Operator Overloading

Sebastien Boisgerault boisgera at isia.cma.fr
Thu Nov 25 19:13:21 CET 2004

Nick Coghlan <ncoghlan at email.com> wrote in message news:<41a5e084$0$25787$5a62ac22 at per-qv1-newsreader-01.iinet.net.au>...
> Peter Maas wrote:
> > What you are wondering about is the opposite direction
> > 
> > IF [] works THEN __getitem__ in dict.
> > 
> > but this is not what the Python Reference Manual says. Im not a
> > Numeric expert but AFAIK Numeric arrays are basically C arrays
> > having [] intrinsically so there's no need no deliver it via
> > __getitem__.
> This is correct, and true of any C extension - classes implemented in C only 
> need to define the appropriate function pointers in their type structures in 
> order for Python to find the relevant methods.
> Classes that are being *nice* about it put in the actual magic method names as 
> well (e.g. try "list.__getitem__"), but it is by no means required.

Nick, Pierre, Peter,

Thanks for your answers.

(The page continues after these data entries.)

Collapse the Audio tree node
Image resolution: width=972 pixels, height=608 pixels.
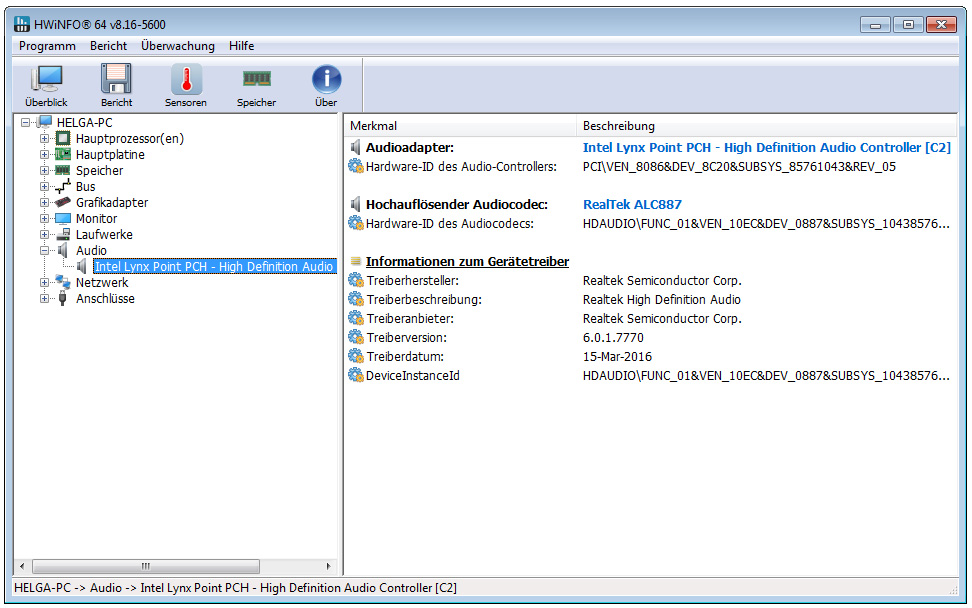click(44, 251)
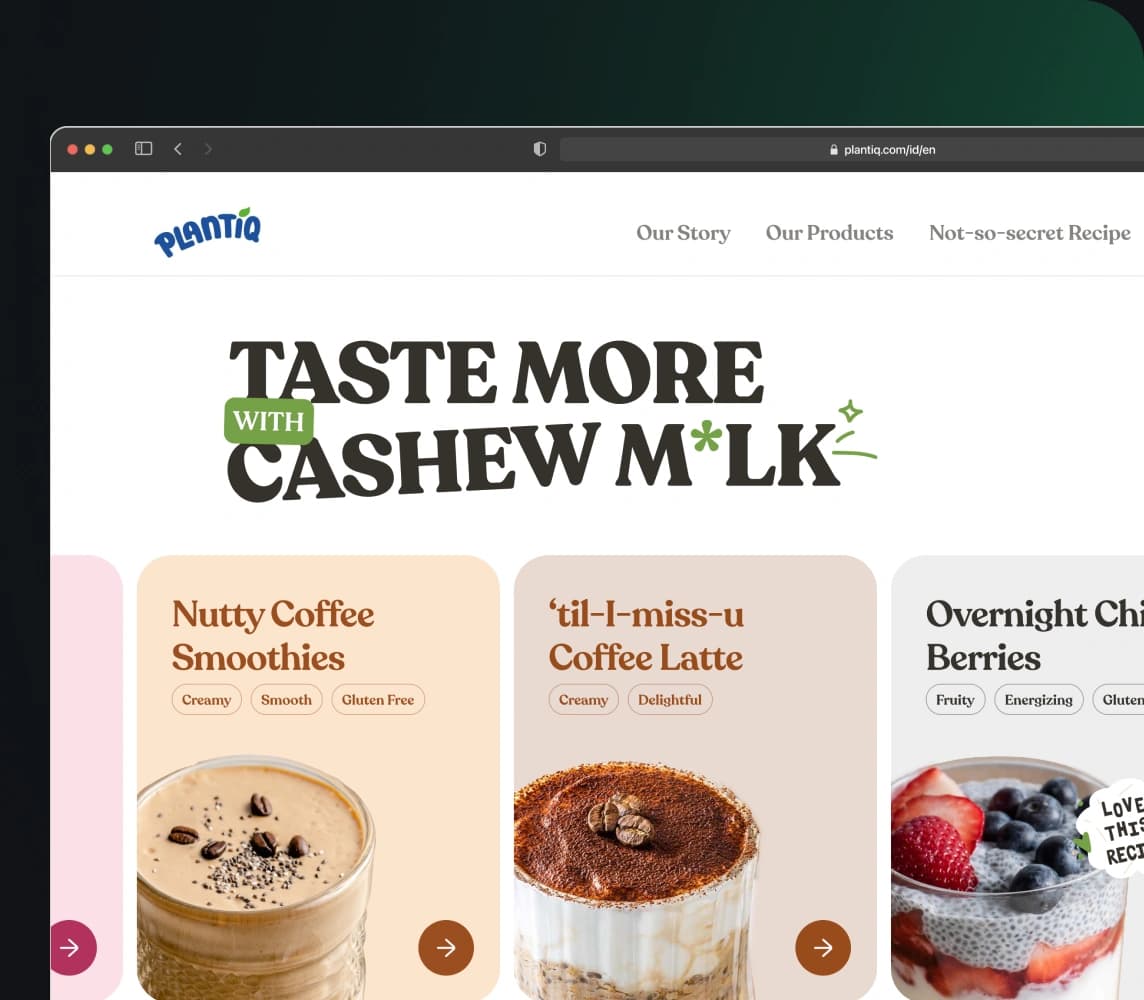Click the plantiq.com address bar

coord(851,150)
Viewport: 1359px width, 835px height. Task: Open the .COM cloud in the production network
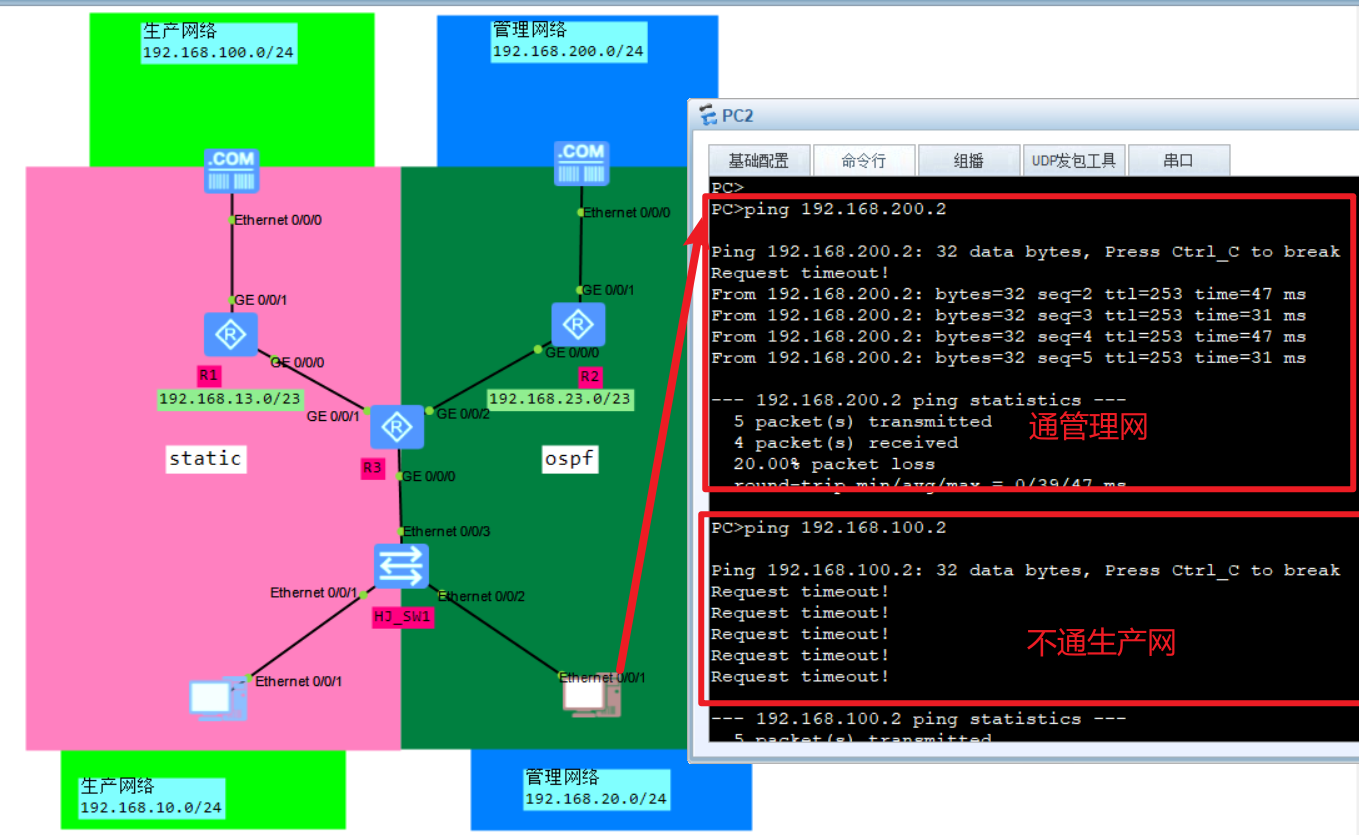pos(231,170)
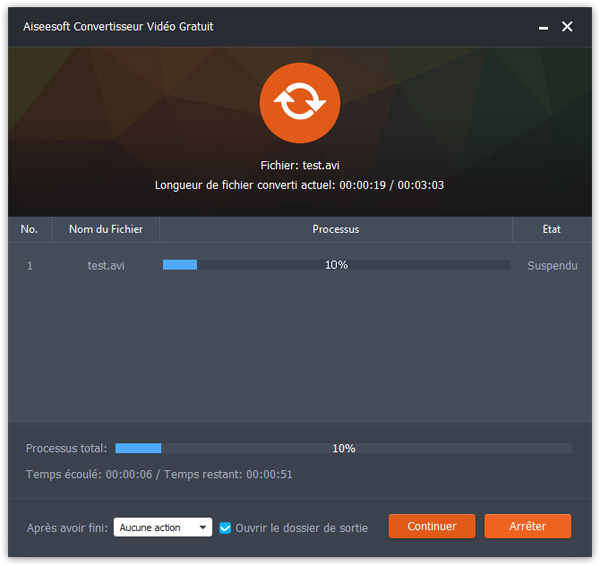600x566 pixels.
Task: Click the 'Nom du Fichier' column header
Action: [x=106, y=229]
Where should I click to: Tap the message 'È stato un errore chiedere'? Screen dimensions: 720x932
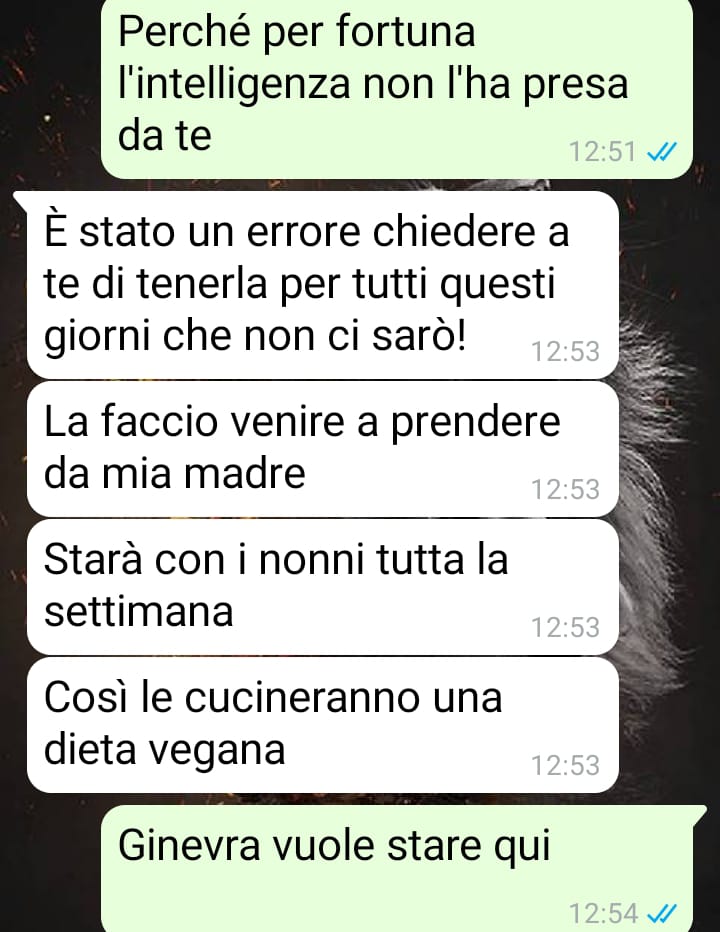(x=323, y=284)
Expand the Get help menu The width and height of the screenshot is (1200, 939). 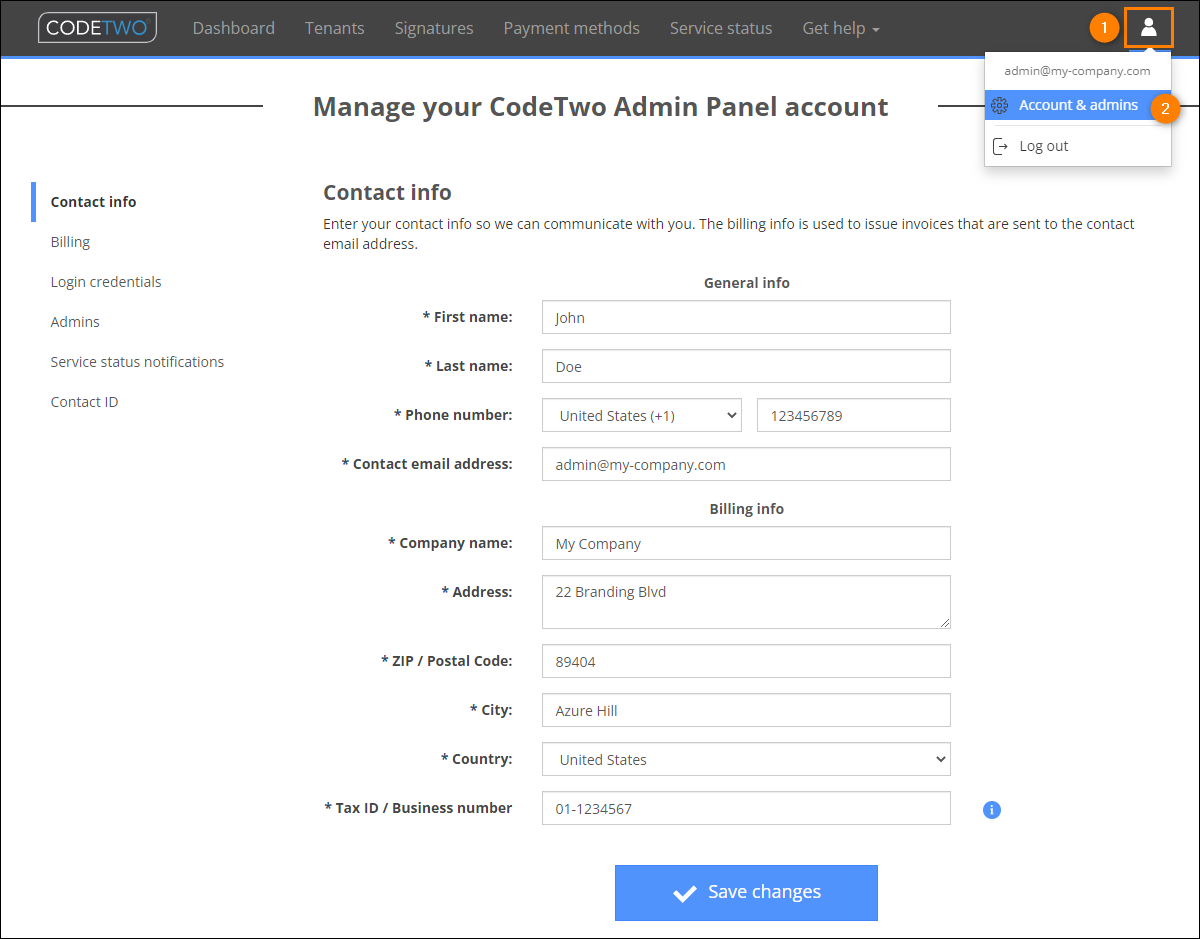pyautogui.click(x=840, y=28)
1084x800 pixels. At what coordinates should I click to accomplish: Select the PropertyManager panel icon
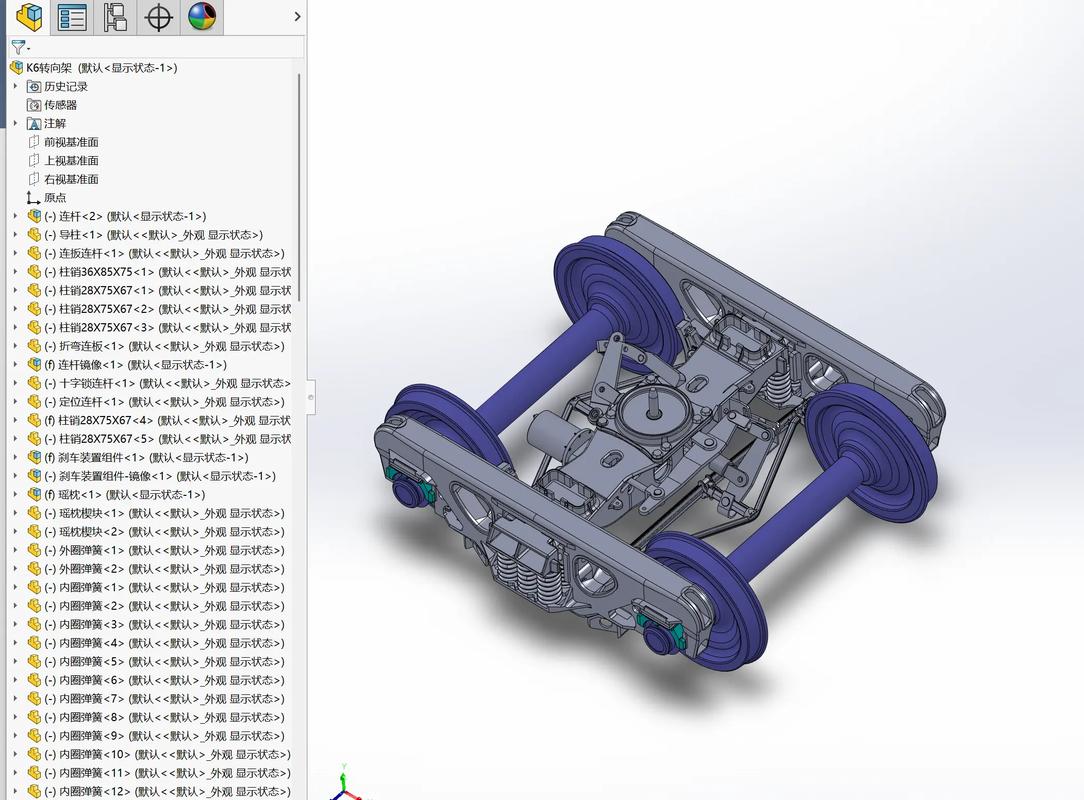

I guess that in the case of the Numeric 
package, there was at least the *intent* to support __getitem__ 
because it is provided at the class level (which is not required, 
right ?):

>> from Numeric import *
>> a = array([3.14])
>> Array = type(a)
>> a.__getitem__(0)
Traceback (most recent call last):
  File "<stdin>", line 1, in ?
AttributeError: __getitem__
>> Array.__getitem__(a,0)

I guess that everything would work as expected if __class__ was defined at
the instance level ...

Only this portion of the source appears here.